Insights into chloride sorption and phase transformation of the synthesized Ca-Al bimetallic oxides in flue gas desulfurization wastewater

Abstract

Sorbents enriched with Ca3Al2O6 (C3A) and Ca12Al14O33 (C12A7) were successfully synthesized by a solid-state sintering method for Cl− removal from the flue gas desulfurization (FGD) wastewater. C3A and C12Al7-rich sorbents prepared at 1200 and 1100 °C achieved the highest Cl− removal of 83.3% and 73.1%, and the former had a higher aluminum utilization rate of 45.2%. Compositional analyses revealed that sorbents synthesized using α-Al2O3 had higher atomic density, higher ratio of absorbed oxygen to lattice oxygen, and higher AlO45−/AlO69− ratio than those using Al2O3, resulting in enhanced reactivity and superior Cl− removal performance. Higher calcination temperature also improved the crystallinity of bimetallic oxides. The sorption isotherms and thermodynamic studies confirmed that the sorption of Cl− on Ca-Al oxides was spontaneous and exothermic, and the maximum sorption capacities were 243.7 mg/g on C3A and 204.1 mg/g on C12Al7, respectively.

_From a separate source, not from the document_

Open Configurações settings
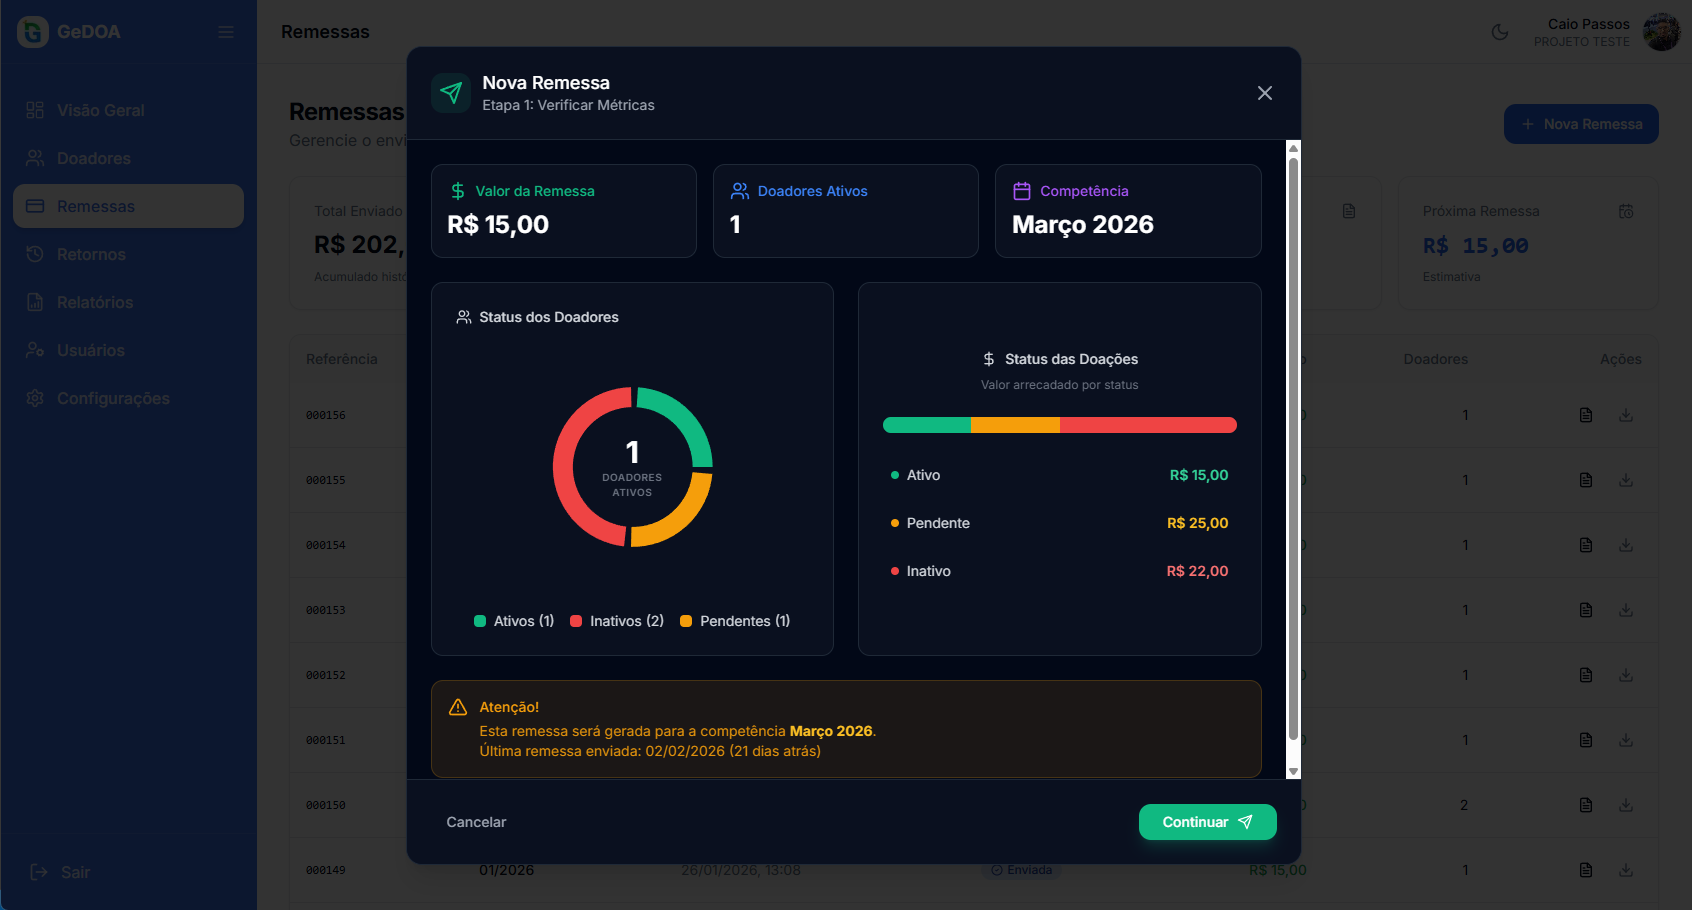pyautogui.click(x=112, y=398)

Kinetics and characterizations suggested that the hydration-induced mineral phase transformation led to structural reconstruction, and the sorption mechanism involved a synergistic action of chemisorption (as the primary force) and physisorption. These results suggested that Ca-Al-based sorbents are highly promising alternatives for application in the zero liquid discharge process of FGD wastewater.